Secondo dati Bloomberg, chi avesse avuto il coraggio di acquistare i bond greci nel mese di gennaio avrebbe guadagnato dodici volte in più rispetto a chi ha deciso di rifugiarsi tra le braccia dei bund tedeschi. Secondo le tabelle confermate da Bank of America - Merrill Lynch la plusvalenza per chi ha acquistato i titoli di stato ellenici è stata del 79%, contro il 6,6% dei bund e il 6,4% dei titoli spagnoli. E dire che per alcuni mesi sembrava che i bonos fossero sul punto di collassare. Più o meno la sorte mediatica che è toccata per un certo periodo ai nostri titoli di debito decennali e non solo.
A DUE MESI
Invece nei primi due mesi del 2012 il prezzo delle obbligazioni di Stato italiane è aumentato di oltre il 10%. Chi avesse investito a gennaio 10 mila euro sui Btp a 10 anni dopo 8 settimane si sarebbe ritrovato in tasca 11.060 euro, con una plusvalenza teorica di 1.060 euro. Un apprezzamento superiore pure a quello realizzato nello stesso lasso di tempo dall’oro, il cui prezzo era salito del 10,3 per cento (mentre sull’intero anno ha totalizzato poco meno del 6%).
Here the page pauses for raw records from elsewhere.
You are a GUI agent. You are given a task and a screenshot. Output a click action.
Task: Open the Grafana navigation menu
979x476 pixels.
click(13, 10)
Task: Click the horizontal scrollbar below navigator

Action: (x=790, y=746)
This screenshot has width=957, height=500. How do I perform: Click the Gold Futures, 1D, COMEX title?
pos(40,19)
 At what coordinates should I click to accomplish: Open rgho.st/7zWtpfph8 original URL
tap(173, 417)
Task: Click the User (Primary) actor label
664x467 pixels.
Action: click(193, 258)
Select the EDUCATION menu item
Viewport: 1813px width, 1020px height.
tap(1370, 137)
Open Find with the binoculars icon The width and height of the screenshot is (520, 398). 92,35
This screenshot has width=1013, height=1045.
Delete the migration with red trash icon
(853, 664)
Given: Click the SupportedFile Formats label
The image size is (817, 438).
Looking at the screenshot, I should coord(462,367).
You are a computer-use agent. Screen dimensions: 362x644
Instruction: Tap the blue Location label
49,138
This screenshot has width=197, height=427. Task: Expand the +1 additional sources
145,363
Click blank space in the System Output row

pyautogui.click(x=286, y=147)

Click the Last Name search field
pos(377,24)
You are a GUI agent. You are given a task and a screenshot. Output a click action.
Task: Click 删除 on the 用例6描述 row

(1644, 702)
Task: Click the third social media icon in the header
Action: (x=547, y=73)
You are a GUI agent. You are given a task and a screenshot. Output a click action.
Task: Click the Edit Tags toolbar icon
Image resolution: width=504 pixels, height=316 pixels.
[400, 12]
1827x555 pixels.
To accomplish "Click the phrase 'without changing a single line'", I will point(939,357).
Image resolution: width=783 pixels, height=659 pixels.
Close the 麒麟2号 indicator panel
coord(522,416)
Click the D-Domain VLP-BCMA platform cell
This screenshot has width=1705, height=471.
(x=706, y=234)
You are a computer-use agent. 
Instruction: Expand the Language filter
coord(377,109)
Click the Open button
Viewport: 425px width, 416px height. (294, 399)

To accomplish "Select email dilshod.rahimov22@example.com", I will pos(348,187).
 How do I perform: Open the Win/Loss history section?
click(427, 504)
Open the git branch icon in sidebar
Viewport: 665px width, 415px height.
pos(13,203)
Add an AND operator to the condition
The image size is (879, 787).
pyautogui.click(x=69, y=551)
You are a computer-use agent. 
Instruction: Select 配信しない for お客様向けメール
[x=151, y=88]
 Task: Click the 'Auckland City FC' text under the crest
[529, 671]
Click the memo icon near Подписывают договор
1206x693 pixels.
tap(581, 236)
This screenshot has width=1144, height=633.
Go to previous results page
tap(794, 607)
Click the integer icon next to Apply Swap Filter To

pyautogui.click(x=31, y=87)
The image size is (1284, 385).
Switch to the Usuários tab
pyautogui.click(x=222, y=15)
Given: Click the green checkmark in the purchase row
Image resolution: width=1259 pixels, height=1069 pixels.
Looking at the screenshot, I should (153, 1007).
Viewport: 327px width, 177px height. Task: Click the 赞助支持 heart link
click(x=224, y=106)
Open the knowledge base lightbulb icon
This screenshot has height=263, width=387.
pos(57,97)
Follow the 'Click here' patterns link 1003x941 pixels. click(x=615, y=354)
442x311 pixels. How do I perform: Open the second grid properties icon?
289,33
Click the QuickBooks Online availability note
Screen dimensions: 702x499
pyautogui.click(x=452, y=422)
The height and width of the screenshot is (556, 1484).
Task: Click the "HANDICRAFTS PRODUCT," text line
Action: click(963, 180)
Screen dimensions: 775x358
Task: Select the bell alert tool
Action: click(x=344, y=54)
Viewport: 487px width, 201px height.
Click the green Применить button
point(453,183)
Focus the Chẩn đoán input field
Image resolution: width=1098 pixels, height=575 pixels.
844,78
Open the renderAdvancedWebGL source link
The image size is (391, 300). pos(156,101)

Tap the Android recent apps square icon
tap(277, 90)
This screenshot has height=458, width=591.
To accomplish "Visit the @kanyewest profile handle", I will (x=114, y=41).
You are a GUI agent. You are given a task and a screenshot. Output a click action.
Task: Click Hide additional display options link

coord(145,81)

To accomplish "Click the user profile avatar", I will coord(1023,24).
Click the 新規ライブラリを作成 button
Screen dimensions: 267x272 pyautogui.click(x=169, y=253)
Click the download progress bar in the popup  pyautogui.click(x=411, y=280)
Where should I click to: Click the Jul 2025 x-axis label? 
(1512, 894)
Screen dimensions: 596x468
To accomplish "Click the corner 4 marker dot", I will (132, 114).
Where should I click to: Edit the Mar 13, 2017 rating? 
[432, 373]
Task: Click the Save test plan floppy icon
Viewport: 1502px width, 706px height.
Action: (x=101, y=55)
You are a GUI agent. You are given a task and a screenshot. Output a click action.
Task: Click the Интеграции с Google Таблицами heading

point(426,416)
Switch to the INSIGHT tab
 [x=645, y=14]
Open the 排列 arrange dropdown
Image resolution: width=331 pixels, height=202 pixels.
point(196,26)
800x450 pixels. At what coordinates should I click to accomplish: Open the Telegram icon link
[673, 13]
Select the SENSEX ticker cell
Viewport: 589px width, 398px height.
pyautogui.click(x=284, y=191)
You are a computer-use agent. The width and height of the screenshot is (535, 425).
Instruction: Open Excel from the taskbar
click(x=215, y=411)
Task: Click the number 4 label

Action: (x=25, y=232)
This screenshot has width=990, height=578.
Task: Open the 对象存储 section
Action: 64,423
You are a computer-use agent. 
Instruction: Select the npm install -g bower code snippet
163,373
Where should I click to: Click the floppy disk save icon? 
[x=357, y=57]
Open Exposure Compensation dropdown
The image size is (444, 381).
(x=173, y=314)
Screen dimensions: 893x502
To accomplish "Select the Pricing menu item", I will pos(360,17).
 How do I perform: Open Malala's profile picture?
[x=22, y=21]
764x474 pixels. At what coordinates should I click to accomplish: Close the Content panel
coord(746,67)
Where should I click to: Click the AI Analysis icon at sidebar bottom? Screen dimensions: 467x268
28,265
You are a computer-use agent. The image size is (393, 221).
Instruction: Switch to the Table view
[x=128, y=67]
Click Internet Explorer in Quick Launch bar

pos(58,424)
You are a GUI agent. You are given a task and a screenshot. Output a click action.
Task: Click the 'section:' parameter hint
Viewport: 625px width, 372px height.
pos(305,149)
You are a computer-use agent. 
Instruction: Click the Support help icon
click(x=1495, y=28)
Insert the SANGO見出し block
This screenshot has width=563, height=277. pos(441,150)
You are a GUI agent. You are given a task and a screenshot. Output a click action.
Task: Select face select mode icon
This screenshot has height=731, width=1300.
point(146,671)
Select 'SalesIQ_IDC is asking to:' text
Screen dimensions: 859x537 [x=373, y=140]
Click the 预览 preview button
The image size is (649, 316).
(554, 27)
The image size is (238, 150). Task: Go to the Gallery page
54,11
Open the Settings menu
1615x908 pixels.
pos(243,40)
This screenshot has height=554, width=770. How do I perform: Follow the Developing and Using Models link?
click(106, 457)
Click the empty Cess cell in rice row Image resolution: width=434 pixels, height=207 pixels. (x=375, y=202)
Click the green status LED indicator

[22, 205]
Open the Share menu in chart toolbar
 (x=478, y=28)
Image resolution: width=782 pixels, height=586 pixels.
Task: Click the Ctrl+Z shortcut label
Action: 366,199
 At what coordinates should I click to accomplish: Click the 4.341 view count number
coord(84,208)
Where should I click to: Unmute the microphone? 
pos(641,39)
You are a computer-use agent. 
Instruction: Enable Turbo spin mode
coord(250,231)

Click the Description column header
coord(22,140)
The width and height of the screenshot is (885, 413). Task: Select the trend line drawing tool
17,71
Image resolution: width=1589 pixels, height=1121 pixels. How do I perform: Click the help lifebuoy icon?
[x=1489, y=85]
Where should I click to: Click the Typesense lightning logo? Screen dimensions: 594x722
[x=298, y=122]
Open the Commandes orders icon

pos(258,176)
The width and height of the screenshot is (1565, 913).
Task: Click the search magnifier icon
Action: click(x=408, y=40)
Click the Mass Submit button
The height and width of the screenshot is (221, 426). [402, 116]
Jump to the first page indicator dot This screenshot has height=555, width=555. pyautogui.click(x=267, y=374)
Nel primo bimestre del 2012, l’unico, tra i principali asset class globali, in grado di superare un risultato analogo è stato l’argento (+21,3%), commodity storicamente soggetta a fortissima volatilità. La carta italiana è insomma riuscita a fare meglio non solo di tutti i più scambiati titoli governativi mondiali, ma anche dei più rappresentativi indici azionari, dall’Msci Emerging Equities (+9,1%) all’Msci dei Paesi sviluppati (+5,7%). I motivi sono numerosi. Dall’immissione di liquidità a basso costo per evitare il credit crunch fino alla possibilità di intervento della Bce a sostegno dei bond dell’eurozona. Draghi, numero uno della Bce, ha frenato la speculazione lanciando l’opzione di acquisto illimitato di bond. Un acquisto che però è rimasto solo sulla carta, visto che per essere operativo necessita la richiesta di aiuti da parte di un Paese. E la Spagna non ha fatto richiesta di bailout. Insomma, per questi motivi il panorama che era stato paventato dai guru non si è palesato all’orizzonte. Lo scorso 11 dicembre nell’ultimo giorno di adesione al piano di buyback greco si è accentuata persino la fiducia su Atene. Sul mercato secondario il rendimento del bond decennale ellenico è sceso fino a un minimo al 13,2%. Il livello più basso da aprile 2011. A inizio febbraio il decennale greco aveva superato la soglia del 37%. Non si può, dunque, immaginare che le speculazioni e gli affari non siano tutti, negli ultimi 12 mesi, girati attorno all’Europa.
GOLDMAN SACHS
È chiaro che, utilizzando le parola di Goldman Sachs, «la crisi dell’euro è stato il driver delle condizioni finanziarie degli Stati Uniti a partire dalla metà del 2011». Motivo in più per prendere per le pinze certi allarmi. Non si tratta di banalizzare ma molte volte quando da più lati si sente dire compra, significa che è l’ora di vendere. Un esempio su tutti. Da quando l’oro è stato lasciato libero di fluttuare nei mercati, nel 1971, ha subito un incredibile saliscendi. Il record di oltre 1900 dollari è stato raggiunto nell’agosto 2011, mentre il minimo di 252,90 nel 1999. Il prezzo dell’oro è anche alla base dei futures con cui si specula sul suo ipotizzato valore futuro. Durante la presidenza Bush il prezzo di una oncia è passato da 200 dollari a 540 dollari. Per via però della sua stabilità commerciale sul lungo termine è diventato nei momenti di crisi valutaria l’àncora cui attaccarsi. Ma anche qui la storia insegna che i guru possono toppare. A fine estate del 2011, la gran parte degli analisti faceva a gara per consigliare la corsa all’oro. «Attenzione», dicevano: «se l’euro crolla, almeno i lingotti galleggeranno nel mare della tragedia Europea». Guarda caso da quel momento a oggi l’oro si è svalutato del 20% circa. Dunque a settembre ottobre 2011 era il momento di vendere. Insomma, per concludere, se credete nel bazooka di Draghi vale la pena investire una percentuale del proprio portafoglio nel sud dell’Europa e, in generale, andare un po’ controcorrente. Altrimenti se si arriva tardi, si rischia di fare la fine dei polli: spennati.